5.Compile on the white board, a list of the parts there might be to a battle or challenge. Group these under the 4 headings below.

  • to threaten
  • to persuade
  • to retreat
  • to surrender

Discuss the different types and energies of movement from each of these categories. Explain to the students that they will be making dance phrases in groups based on each of these parts of a challenge.

Ask students to find a number of ways of threatening in movement only. They might try these movements out on the teacher or another student.

  1. Form pairs. Select material from the exercise above to form a dance phrase that suggests the idea of threatening. Continue to develop this phrase adding ideas given by the teacher so that the phrase becomes more abstract and less like the original literal gestures students are likely to have chosen e.g. Add:
  2. body percussion,
  3. a turn,
  4. more than one body base
  5. interesting rhythms
  6. repetition of one of the gestures.

This phrase needs to be performed in unison.

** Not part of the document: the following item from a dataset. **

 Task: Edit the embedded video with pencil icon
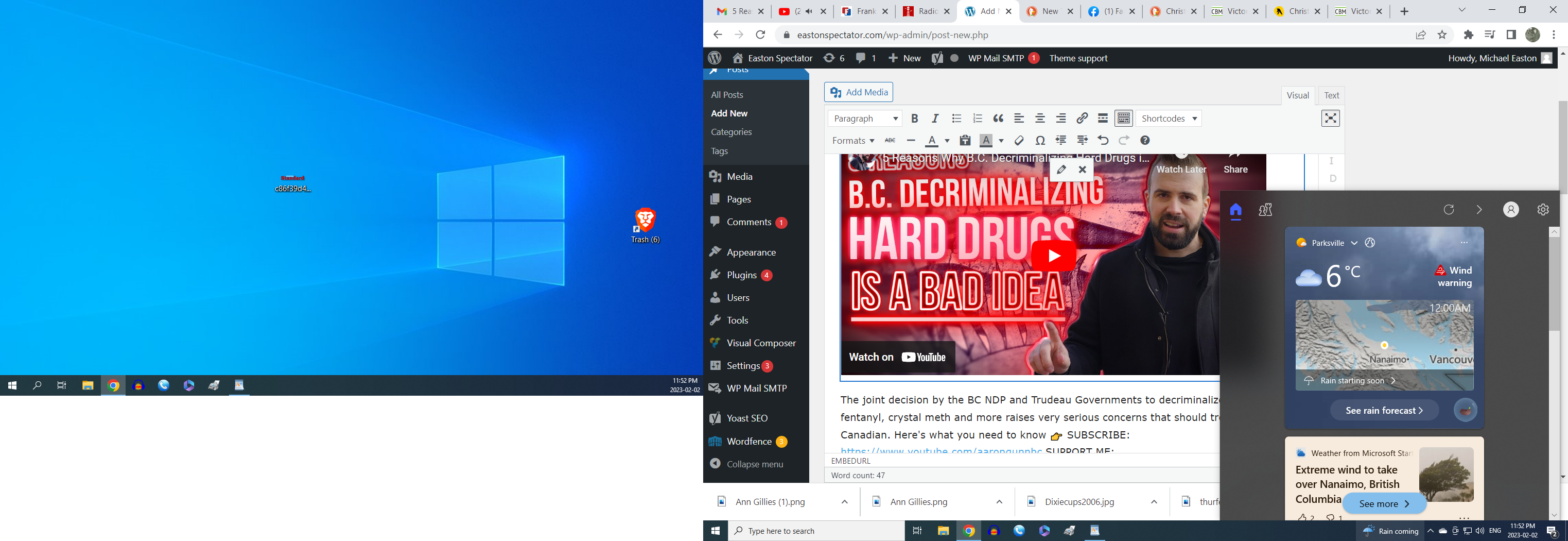(x=1061, y=170)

  1. In the same pairs develop a phrase for another dance phrase chosen from of surrender, retreat and persuade using the process above. When performed:
  • Threaten - must be performed in unison
  • Persuade – must use a grouping with different levels
  • Retreat - must move to a different space in the room
  • Surrender – must use cannon

This gives students a clear structure to work from.

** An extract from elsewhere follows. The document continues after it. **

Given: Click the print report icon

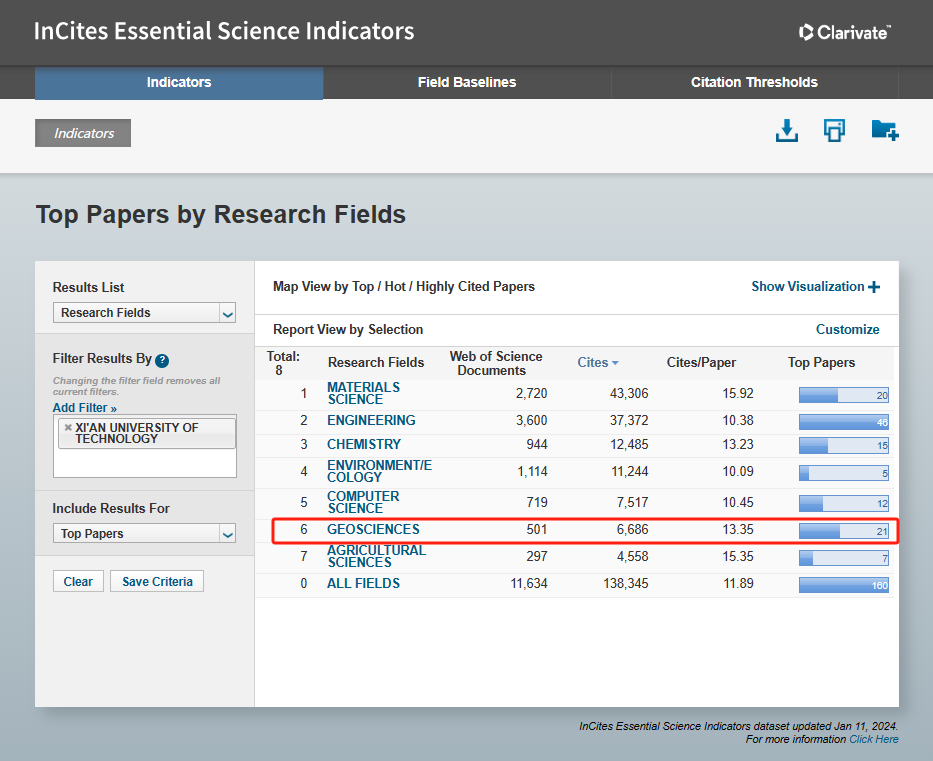Looking at the screenshot, I should pyautogui.click(x=834, y=131).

  1. Students join up with another pair to make groups of 4. This is their Challenge Team. Students learn each other’s phrases and so that each group has 4 phrases; 2 threaten phrases and 2 others. Decide on an order for the phrases and rehearse. Students will freeze at the end of each phrase, looking straight ahead as soon they will be facing another Challenge Team. Remind students about what call and response involves. Each group now has 4 sequences (the calls) with stillness in between each to allow for another group to respond in movement (the responses).
  1. Students develop a way to notate their dance phrases using any system that they understand.
  1. Call two Challenge teams together. Toss a coin. The team who wins the toss gets a preview of the other team’s ‘Challenge’ then has limited time out to put their phrases into a different order (if they wish.)

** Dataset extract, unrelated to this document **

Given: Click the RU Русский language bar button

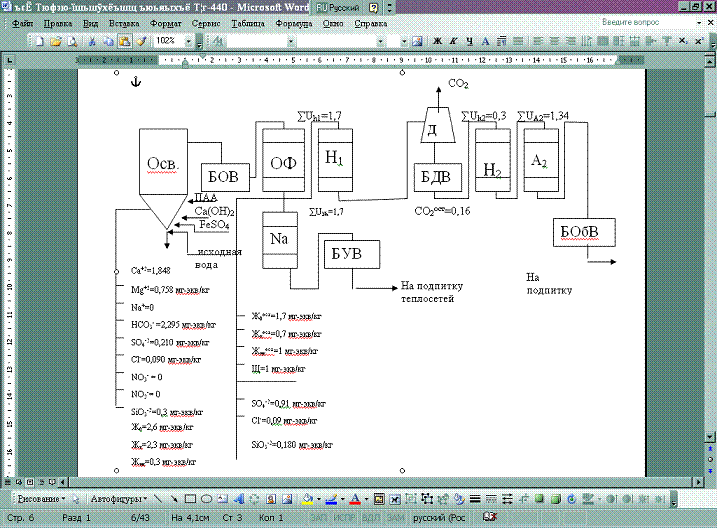Looking at the screenshot, I should click(339, 6).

Two teams line up on either side of the room and the 2 teams perform their challenge in the structure of Call and Response. Team 1 is the team that lost the toss; Team 2 is the team that won the toss.

Team 1 Performs phrase 1 (then freezes)

Team 2Responds with their first phrase (then freezes)

Team 1Performs second phrase (then freezes)

Team 2 Responds with their second phrase (then freezes)

(and so on until all phrases have been performed)

  1. The rest of the class observes other groups confronting and challenging each other and interprets the meaning and outcome of the ‘Challenge’ and provides feedback.

Give them specific things to look for and respond to e.g.

  • Which group appears the strongest?
  • Which group used canon successfully?
  • What sections of body percussion worked well?
  • How did the teams respond to facing the challenges from the other team?
  • Which sections were particularly effective? Why?

Extension

Find out about dances that originate from martial arts, are about battle or that use weaponry of some sort. Here are some ideas;

  • Capoeira
  • Chinese Sword Dances (see Discovering Dance)
  • Highland Dance
  • Poi Dance
  • The Ballet Soldatenmis

Assessment

Below are examples of questions that can be used for assessment.

Self

Have I found gestures for each of the aspects of a challenge? ie threaten, retreat etc.

How have I contributed to the development of dance ideas?

What dance elements have I used?

What do I know about the use of haka as a challenge?

Peer

Have we chosen and developed 2 phrases following the specifications given?

Did we learn/teach the phrases of others in our group well?

Are we communicating effectively?

Are we using the space effectively?

Are we using contrasting interesting rhythms?

Does our use of energy clearly and appropriately show an aspect of a challenge?

Have we rehearsed thoroughly?

Teacher

Has the group developed an effective range of movement?

Is the meaning clear?

Have the dancers followed the structure given?

Is it performed with focus and intensity to reflect the purpose of aspects of challenge?